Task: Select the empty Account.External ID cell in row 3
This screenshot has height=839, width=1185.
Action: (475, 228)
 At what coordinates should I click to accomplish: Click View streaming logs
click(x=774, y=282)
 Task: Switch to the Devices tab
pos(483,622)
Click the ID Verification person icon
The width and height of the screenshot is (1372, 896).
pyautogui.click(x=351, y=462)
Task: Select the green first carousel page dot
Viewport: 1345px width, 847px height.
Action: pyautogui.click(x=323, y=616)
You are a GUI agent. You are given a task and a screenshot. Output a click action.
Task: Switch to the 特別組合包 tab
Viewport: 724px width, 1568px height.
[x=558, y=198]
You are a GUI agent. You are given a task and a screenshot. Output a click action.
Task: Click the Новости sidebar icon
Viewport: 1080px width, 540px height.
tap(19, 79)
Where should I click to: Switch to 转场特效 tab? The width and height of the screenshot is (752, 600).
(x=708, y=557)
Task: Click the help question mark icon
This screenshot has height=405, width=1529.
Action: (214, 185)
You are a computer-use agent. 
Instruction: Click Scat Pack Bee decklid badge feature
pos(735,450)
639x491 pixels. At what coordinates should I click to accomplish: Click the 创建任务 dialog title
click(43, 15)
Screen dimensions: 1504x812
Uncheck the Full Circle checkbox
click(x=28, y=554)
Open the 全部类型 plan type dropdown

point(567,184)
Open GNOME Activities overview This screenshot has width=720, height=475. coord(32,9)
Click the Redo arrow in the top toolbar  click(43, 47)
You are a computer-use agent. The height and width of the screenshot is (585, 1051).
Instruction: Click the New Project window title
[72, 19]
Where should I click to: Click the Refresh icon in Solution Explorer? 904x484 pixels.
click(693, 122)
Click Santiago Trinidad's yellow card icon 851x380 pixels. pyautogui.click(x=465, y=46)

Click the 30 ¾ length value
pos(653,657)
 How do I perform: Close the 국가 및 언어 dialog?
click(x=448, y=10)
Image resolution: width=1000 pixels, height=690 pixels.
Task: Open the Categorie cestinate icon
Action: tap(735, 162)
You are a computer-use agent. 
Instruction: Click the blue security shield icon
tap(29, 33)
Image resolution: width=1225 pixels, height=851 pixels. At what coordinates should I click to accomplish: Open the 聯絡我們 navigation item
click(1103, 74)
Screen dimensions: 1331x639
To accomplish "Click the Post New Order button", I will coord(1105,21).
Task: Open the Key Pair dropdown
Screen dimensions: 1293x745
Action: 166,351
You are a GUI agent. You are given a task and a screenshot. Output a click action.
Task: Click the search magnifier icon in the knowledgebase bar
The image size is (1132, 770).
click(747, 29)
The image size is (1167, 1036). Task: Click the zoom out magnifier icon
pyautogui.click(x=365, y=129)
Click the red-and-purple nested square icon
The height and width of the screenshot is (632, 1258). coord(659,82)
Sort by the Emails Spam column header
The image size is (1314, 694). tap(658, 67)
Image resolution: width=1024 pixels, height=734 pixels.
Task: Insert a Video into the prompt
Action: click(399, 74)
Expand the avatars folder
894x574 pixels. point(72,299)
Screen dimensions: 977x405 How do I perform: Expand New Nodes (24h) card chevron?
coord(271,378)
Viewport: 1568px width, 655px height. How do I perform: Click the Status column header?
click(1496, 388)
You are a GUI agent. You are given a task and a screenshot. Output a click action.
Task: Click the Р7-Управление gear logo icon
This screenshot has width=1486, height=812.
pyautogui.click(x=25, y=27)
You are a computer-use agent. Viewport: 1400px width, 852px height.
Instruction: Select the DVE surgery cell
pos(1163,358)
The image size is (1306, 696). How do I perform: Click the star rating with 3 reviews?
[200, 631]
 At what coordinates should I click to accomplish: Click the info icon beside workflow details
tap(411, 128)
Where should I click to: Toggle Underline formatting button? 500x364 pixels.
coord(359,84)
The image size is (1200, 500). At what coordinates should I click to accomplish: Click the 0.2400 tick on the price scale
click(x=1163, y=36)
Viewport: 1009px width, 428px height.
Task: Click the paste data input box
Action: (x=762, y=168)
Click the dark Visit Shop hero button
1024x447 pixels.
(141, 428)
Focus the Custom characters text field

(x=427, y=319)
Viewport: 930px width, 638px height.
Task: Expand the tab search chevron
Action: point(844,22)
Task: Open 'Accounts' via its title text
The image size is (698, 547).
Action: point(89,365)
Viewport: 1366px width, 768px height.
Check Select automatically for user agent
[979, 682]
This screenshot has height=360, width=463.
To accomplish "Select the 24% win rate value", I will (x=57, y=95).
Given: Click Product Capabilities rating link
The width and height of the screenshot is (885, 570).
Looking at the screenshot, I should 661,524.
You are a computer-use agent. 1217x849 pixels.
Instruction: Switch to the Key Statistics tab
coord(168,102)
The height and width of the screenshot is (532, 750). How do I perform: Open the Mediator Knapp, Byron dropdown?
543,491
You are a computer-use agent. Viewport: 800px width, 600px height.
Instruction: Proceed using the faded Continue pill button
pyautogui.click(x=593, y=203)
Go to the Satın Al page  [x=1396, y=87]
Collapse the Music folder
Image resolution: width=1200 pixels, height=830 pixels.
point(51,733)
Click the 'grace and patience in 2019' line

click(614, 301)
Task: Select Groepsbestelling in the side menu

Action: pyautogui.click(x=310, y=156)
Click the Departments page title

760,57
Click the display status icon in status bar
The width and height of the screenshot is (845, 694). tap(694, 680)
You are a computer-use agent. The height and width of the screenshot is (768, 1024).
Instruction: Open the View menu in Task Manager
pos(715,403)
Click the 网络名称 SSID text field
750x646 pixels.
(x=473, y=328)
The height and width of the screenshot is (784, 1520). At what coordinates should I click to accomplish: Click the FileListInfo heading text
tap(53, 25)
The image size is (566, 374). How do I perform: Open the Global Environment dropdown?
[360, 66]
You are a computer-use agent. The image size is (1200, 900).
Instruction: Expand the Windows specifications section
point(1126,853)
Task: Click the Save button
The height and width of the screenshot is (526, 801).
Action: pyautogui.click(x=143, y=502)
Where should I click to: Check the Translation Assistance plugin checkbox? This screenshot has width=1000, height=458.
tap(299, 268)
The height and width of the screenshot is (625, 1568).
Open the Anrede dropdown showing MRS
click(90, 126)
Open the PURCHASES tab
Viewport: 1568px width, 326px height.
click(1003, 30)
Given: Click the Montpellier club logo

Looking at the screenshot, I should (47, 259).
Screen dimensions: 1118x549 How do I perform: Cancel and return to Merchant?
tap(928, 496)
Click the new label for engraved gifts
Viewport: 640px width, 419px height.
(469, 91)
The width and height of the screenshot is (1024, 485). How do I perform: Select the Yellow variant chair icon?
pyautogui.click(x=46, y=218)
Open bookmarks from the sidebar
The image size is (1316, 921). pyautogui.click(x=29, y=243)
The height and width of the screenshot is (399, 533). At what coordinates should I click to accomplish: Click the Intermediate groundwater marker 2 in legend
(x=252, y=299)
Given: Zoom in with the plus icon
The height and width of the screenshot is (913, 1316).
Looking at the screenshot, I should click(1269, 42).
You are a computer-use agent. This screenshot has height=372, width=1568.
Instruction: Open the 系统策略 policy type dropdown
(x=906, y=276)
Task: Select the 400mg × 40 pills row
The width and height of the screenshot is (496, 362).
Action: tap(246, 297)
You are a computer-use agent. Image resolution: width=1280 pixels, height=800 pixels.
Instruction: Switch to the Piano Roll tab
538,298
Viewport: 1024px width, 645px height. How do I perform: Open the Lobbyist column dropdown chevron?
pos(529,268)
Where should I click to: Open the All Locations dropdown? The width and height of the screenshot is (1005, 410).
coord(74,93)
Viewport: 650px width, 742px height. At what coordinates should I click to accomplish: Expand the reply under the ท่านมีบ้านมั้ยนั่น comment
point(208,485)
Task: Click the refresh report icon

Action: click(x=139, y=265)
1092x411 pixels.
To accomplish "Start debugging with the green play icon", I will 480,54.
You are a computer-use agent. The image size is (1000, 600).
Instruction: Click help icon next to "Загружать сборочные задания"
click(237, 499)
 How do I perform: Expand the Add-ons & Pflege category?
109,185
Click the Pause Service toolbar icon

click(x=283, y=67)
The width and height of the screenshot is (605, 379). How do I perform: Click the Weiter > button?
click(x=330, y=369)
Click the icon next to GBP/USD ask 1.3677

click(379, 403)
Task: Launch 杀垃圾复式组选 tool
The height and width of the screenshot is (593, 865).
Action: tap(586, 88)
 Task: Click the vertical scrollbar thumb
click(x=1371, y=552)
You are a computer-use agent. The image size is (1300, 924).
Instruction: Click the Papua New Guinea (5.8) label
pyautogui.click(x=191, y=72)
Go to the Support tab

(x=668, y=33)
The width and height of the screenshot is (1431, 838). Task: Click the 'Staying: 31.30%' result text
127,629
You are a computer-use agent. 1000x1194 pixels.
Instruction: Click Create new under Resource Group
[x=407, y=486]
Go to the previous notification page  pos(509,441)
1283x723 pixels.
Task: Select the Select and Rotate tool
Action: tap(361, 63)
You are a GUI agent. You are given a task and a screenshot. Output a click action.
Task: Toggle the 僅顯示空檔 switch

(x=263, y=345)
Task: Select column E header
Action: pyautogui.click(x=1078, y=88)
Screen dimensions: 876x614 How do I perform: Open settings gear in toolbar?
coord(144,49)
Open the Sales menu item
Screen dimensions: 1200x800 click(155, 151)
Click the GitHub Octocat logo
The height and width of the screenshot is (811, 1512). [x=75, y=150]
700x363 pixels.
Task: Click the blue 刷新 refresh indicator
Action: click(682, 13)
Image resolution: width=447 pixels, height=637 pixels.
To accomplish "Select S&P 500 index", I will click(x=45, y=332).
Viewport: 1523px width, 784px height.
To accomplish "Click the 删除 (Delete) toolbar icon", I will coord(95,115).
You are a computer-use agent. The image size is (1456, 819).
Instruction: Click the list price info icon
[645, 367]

__________________________________________________

TASK REQUIREMENTS: Reproduce, unchanged, the line containing "You are a computer-use agent. The image size is (1456, 819)." and each line after it through the end of the listing above, and nothing else.

OUTPUT OF THE EXERCISE:
You are a computer-use agent. The image size is (1456, 819).
Instruction: Click the list price info icon
[645, 367]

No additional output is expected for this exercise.